I accepted my sexuality when I was about 11 or 12, so I was really confident about who I was. But still, what they told me did get to me. I still have weird perceptions of who I am, and I can't quite accept it without doubting it a bit.

Heather: I don't know what I would do if all the gay teachers left, because they're the only ones who stop people from making homophobic remarks. In fact, they are the only ones who even talk about it. Like in history class, we never mention anyone who was gay and that leaves out a big part of history. And a lot of times in health class especially, there's no mention of it. That really irritates me. We talk a lot about heterosexual sex all the time; Our school works a lot with the AIDS, but in health class they don't talk about gay people and AIDS, just straight people and AIDS. So they completely eliminate the highest risk category, and I know of a lot of people who have unsafe sex.

Matt: If there was one thing that got me through high school, it was the couple of friends and teachers who were supportive. I thought of dropping out a lot--I wasn't even sure I was going to graduate. In fact, I still have to work on a few things to finish my diploma. But the student resources facilitator was really nice.

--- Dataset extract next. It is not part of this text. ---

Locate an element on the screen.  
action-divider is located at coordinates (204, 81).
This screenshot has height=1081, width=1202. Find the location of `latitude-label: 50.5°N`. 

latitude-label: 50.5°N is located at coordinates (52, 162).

She is a kind of a counselor, and she was the only gay teacher at our school. And then my senior year, I had an English teacher who was very, very supportive of me.

I never had any other adults I could talk to, and I didn't really know any gay people. I was introduced to one lesbian couple and one gay couple, and I only saw them once or twice, but it was really good that I at least knew of them, I knew they existed, you know?